(Stored data entries)
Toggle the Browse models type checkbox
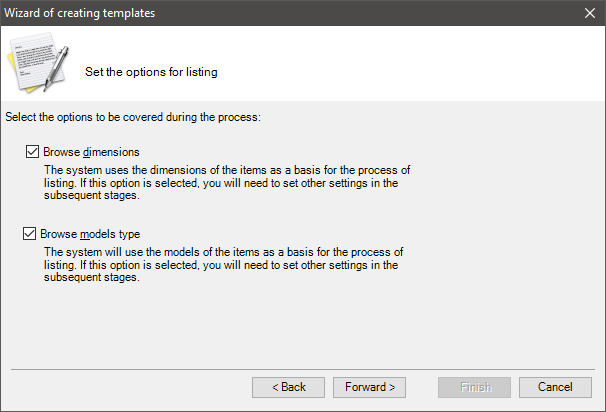Image resolution: width=606 pixels, height=412 pixels. pyautogui.click(x=29, y=233)
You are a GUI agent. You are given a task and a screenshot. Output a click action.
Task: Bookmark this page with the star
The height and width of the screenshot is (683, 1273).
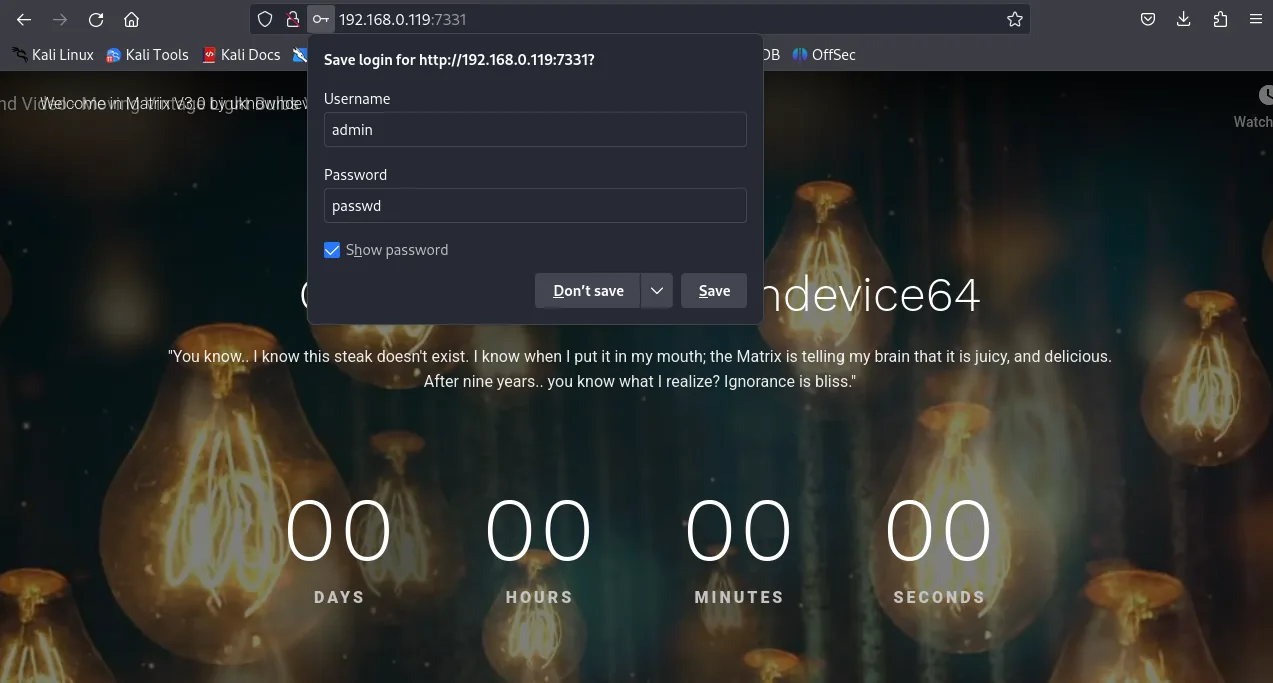(1014, 19)
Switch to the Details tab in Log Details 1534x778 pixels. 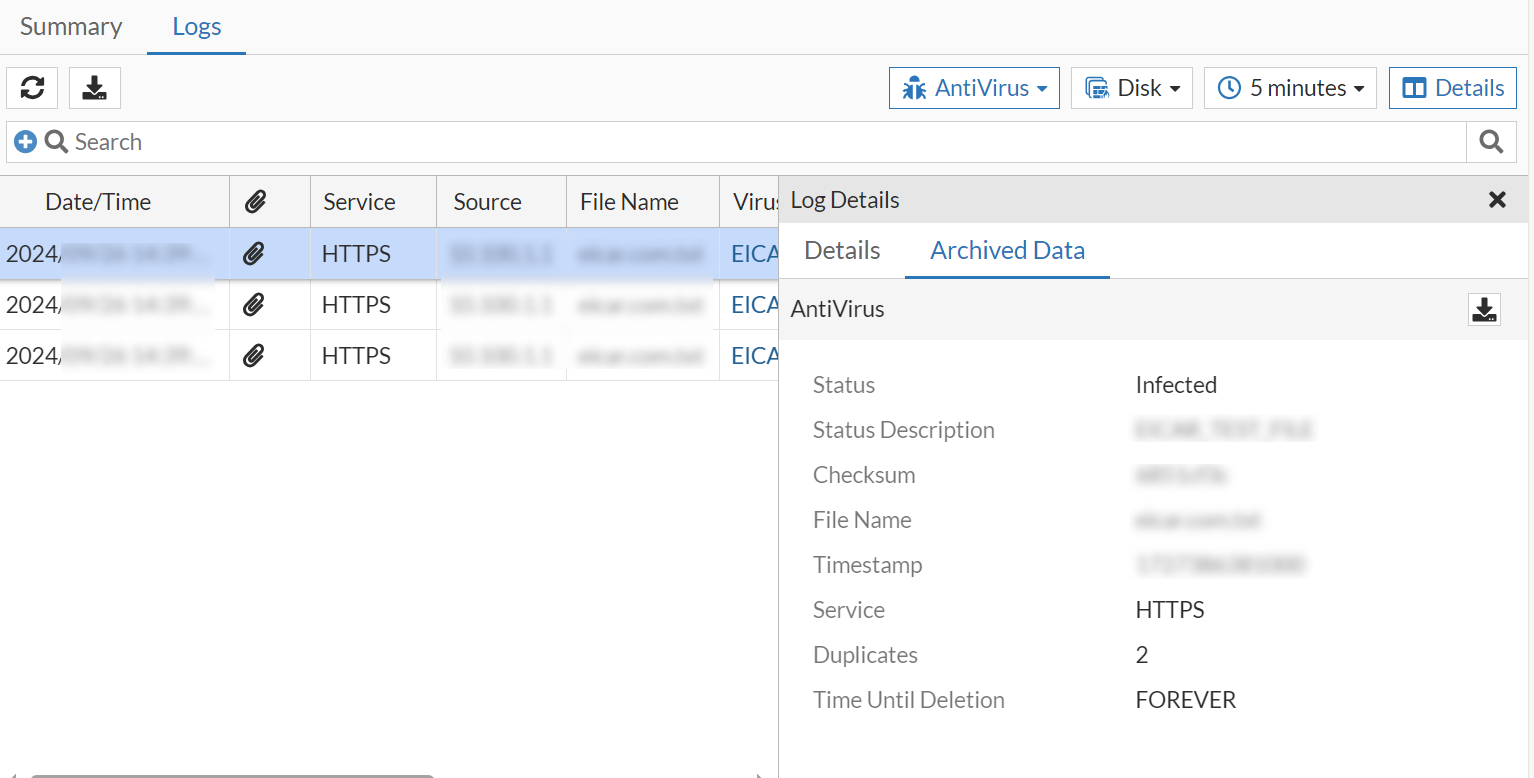tap(842, 250)
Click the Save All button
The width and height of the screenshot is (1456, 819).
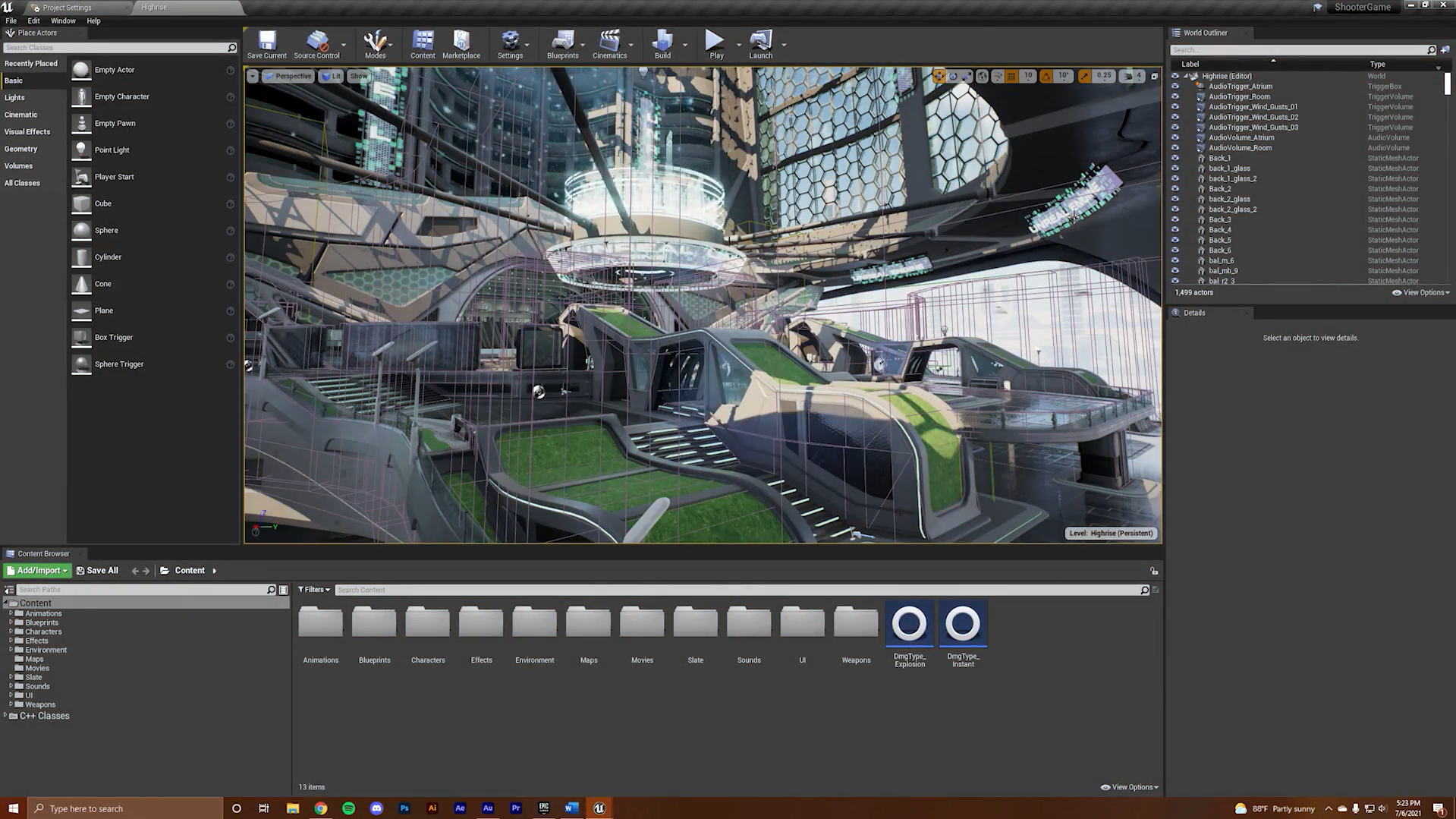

Assignment: Transcribe exactly the lines from the one with "Click the Save All button" to the last line of the records, both included, so that no picture appears in the copy.

Response area:
Click the Save All button
The width and height of the screenshot is (1456, 819).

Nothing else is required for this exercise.